— begin Record excerpts —

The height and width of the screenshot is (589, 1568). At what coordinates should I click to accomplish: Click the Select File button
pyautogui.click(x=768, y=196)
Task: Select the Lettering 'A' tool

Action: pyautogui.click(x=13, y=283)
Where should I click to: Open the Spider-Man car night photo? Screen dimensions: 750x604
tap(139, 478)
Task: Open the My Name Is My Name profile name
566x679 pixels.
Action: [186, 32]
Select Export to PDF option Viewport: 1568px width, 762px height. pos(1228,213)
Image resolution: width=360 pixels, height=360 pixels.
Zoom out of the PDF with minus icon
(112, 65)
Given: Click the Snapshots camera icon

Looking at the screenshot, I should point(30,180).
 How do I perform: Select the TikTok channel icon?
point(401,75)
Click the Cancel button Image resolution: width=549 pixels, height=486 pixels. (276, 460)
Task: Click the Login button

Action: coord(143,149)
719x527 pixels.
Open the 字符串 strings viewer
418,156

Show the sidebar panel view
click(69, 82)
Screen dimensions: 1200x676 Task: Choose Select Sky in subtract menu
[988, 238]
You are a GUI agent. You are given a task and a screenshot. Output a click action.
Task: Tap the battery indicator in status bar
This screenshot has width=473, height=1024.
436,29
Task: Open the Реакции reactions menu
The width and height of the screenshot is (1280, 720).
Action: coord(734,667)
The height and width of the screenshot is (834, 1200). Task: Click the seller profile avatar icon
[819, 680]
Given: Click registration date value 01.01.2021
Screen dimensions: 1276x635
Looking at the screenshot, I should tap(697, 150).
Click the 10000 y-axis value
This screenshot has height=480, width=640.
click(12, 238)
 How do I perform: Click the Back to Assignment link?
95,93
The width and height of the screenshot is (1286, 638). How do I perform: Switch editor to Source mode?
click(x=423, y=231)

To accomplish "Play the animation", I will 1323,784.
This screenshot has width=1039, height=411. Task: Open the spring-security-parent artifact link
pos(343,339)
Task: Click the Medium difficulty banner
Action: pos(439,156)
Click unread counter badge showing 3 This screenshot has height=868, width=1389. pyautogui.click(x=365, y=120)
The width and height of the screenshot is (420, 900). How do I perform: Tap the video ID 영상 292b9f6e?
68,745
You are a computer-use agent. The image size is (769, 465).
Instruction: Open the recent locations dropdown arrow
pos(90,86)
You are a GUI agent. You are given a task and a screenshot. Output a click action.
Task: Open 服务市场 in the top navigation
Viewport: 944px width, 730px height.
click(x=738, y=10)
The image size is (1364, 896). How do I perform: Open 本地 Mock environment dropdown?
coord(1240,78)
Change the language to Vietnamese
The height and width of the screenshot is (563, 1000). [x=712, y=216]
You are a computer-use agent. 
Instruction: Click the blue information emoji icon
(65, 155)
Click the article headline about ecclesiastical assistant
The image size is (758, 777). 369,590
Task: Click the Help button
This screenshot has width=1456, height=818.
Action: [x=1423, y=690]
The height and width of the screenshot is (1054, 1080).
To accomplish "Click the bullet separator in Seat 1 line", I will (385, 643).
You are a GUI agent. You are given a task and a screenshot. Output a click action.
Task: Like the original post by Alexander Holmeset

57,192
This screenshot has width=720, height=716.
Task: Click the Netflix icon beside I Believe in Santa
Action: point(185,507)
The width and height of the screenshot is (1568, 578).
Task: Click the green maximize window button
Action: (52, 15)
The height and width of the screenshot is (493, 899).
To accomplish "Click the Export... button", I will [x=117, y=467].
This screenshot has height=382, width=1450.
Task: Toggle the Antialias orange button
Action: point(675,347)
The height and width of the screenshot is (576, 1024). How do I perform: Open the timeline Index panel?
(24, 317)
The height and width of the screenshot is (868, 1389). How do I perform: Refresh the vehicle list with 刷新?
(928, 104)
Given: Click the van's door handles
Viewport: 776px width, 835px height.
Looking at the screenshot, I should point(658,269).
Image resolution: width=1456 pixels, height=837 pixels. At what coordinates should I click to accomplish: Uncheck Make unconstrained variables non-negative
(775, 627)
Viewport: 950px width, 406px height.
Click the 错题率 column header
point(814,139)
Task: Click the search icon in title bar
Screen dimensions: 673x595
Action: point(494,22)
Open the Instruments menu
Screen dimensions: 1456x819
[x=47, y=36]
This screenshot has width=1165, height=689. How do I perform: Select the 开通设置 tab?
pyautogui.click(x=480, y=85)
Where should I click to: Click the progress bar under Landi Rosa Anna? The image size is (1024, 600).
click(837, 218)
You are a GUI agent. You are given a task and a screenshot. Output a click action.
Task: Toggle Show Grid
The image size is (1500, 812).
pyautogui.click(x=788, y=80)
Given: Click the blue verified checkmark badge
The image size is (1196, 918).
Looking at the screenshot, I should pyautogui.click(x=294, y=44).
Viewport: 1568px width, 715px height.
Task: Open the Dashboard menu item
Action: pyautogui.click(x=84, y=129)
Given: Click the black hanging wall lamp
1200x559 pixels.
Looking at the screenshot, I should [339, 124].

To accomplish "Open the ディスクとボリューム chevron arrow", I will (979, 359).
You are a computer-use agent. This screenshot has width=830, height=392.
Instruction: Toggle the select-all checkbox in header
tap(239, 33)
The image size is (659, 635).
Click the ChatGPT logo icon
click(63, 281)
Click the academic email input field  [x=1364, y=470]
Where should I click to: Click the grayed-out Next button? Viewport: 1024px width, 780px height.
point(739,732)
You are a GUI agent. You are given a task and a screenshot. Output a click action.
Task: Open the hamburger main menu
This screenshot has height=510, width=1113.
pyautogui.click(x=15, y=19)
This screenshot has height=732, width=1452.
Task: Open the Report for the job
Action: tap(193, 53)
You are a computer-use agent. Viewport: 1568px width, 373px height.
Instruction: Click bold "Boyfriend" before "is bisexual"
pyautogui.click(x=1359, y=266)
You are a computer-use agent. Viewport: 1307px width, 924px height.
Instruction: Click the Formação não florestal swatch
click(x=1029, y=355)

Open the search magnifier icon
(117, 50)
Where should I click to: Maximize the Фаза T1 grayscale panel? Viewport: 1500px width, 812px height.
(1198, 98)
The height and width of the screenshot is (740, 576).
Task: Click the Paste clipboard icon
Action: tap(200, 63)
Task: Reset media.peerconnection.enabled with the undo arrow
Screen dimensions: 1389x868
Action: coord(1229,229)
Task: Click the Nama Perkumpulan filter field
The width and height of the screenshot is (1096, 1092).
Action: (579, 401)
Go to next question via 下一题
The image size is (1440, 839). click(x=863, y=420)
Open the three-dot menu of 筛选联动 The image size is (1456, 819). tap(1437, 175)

— end Record excerpts —

What you have to do. Copy out every line from the start of the rows down to the line containing "Looking at the screenshot, I should point(30,180).", keeping that line and reproducing each one character for character.

Solution.
The height and width of the screenshot is (589, 1568). At what coordinates should I click to accomplish: Click the Select File button
pyautogui.click(x=768, y=196)
Task: Select the Lettering 'A' tool

Action: pyautogui.click(x=13, y=283)
Where should I click to: Open the Spider-Man car night photo? Screen dimensions: 750x604
tap(139, 478)
Task: Open the My Name Is My Name profile name
566x679 pixels.
Action: [186, 32]
Select Export to PDF option Viewport: 1568px width, 762px height. pos(1228,213)
Image resolution: width=360 pixels, height=360 pixels.
Zoom out of the PDF with minus icon
(112, 65)
Given: Click the Snapshots camera icon

Looking at the screenshot, I should point(30,180).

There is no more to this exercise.